Een boek als een pak melk

24 februari 2014
Inct feb 2014

Is een collectieve campagne voor het boek zinvol?

Consumenten kopen steeds minder boeken. Hoe kunnen we dat veranderen? Zou een promotiecampagne waarin het lezen van boeken onder de aandacht wordt gebracht, helpen? Dat vroeg uitgever Joost Nijsen van Podium zich hardop af. Vijf experts uit de voedselbranche bogen zich over de kwestie.

‘Het boekenvak gaat door de zwaarste crisis die ik me kan heugen, en ik ga al dertig jaar mee,’ schreef Joost Nijsen, uitgever van het zelfstandige uitgeefhuis Podium, in een column op de website van zijn uitgeverij. ‘Is dan niet het eerste wat we moeten doen als boekenbranche, de aantrekkelijkheid van boeken onder de aandacht te brengen? De CPNB als propaganda-instituut focust onvermoeibaar op deelgebieden, zoals Boekenweek, thrillers, kinderboeken, kookboeken, poëzie, boekenbonnen, eindejaarsacties… Maar is het niet hoog tijd dat we, heel ouderwets en eenvoudig, eerst en vooral weer collectieve campagne gaan bedrijven voor het boek als zodanig? “Geef eens een bloemetje cadeau”, maar dan voor boeken? “Snoep verstandig, eet een appel”, maar dan voor boeken lezen en boeken kopen? Om tegenwicht te bieden tegen de andere vrijetijdsbestedingen?’

Nijsen verwees in zijn column naar de slowfoodbeweging, die een succesvol antwoord was op de populariteit van fastfood. Slow food zette gezond eten en verantwoord en aandachtig koken weer terug op de kaart. Op eenzelfde manier zou bij lezers ook onder de aandacht gebracht kunnen worden dat lezen geen plicht is, maar ‘een ideale manier om in jachtige tijden de tijd even stil te zetten, waarbij je tegelijkertijd geïnspireerd en geïnformeerd wordt. Boeken zijn fijn en goed en aangenaam voor jezelf, en voor je naasten.’

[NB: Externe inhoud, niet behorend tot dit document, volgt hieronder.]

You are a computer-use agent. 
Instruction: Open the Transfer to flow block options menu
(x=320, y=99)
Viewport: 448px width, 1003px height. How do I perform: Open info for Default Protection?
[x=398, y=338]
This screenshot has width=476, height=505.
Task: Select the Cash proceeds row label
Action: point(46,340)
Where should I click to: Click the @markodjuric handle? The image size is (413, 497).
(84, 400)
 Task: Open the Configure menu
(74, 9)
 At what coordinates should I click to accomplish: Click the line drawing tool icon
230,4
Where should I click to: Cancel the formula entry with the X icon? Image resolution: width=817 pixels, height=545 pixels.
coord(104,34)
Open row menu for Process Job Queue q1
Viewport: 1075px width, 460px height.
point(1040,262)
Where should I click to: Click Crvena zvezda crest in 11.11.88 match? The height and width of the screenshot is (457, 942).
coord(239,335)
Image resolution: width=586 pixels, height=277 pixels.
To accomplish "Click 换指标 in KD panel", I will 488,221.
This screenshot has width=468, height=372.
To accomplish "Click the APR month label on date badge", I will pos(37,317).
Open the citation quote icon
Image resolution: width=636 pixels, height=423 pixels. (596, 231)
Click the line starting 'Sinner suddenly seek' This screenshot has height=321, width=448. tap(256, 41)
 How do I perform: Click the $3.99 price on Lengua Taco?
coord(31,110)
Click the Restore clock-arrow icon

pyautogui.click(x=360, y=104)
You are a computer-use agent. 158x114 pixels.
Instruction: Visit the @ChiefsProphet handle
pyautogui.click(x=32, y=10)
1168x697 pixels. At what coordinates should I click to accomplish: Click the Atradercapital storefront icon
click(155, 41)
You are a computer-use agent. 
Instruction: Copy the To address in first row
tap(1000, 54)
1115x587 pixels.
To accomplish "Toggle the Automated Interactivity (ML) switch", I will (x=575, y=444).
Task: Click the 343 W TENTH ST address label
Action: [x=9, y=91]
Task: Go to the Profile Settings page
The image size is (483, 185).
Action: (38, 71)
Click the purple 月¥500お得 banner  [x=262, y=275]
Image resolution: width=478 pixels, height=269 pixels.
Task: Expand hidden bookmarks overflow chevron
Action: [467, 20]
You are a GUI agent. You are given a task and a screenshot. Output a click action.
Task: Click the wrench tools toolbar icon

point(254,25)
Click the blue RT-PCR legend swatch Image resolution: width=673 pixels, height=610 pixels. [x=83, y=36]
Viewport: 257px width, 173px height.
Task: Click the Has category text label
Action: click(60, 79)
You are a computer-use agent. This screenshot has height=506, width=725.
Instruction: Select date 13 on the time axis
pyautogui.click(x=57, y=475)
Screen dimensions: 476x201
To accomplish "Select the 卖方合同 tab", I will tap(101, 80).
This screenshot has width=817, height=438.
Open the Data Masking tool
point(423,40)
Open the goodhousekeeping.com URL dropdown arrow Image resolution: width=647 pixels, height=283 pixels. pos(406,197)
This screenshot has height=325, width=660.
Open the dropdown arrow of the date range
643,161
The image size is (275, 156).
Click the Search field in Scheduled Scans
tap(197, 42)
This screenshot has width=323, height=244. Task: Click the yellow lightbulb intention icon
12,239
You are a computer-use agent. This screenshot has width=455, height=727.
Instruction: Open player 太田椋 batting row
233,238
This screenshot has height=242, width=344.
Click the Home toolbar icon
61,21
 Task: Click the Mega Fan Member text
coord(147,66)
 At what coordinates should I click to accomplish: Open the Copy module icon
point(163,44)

Omdat Nijsen de boekenbranche met de voedselbranche vergelijkt, en goede ideeën niet zelden van búiten een branche komen, legden we de kwestie voor aan vijf experts uit de voedselbranche. Helpt een collectieve campagne van de CPNB om de dalende trend te keren?

Ingmar de Lange

‘Je zou slow reading kunnen initiëren, zeker, mits je de wetten van het ontstaan van een beweging respecteert: klein en concreet beginnen,’ zegt Ingmar de Lange, marketingstrateeg van zijn eigen bureau Mountview. Hij adviseert merken hoe ze hun marketingbeleid kunnen aanscherpen en hoe ze kunnen vernieuwen en fenomenen kunnen creëren. De Lange werkte onder meer voor merken als innocent drinks en Unilever. Maar, waarschuwt hij: ‘Ik denk dat dat niet met een campagne lukt. Je kunt beter nieuwe fenomenen introduceren die lezen weer interessant maken. Ga samenwerken met, ik noem maar wat, de CoffeeCompany. Introduceer de zondagochtend als leesochtend, organiseer een event op die dag onder leiding van een opinieleider.’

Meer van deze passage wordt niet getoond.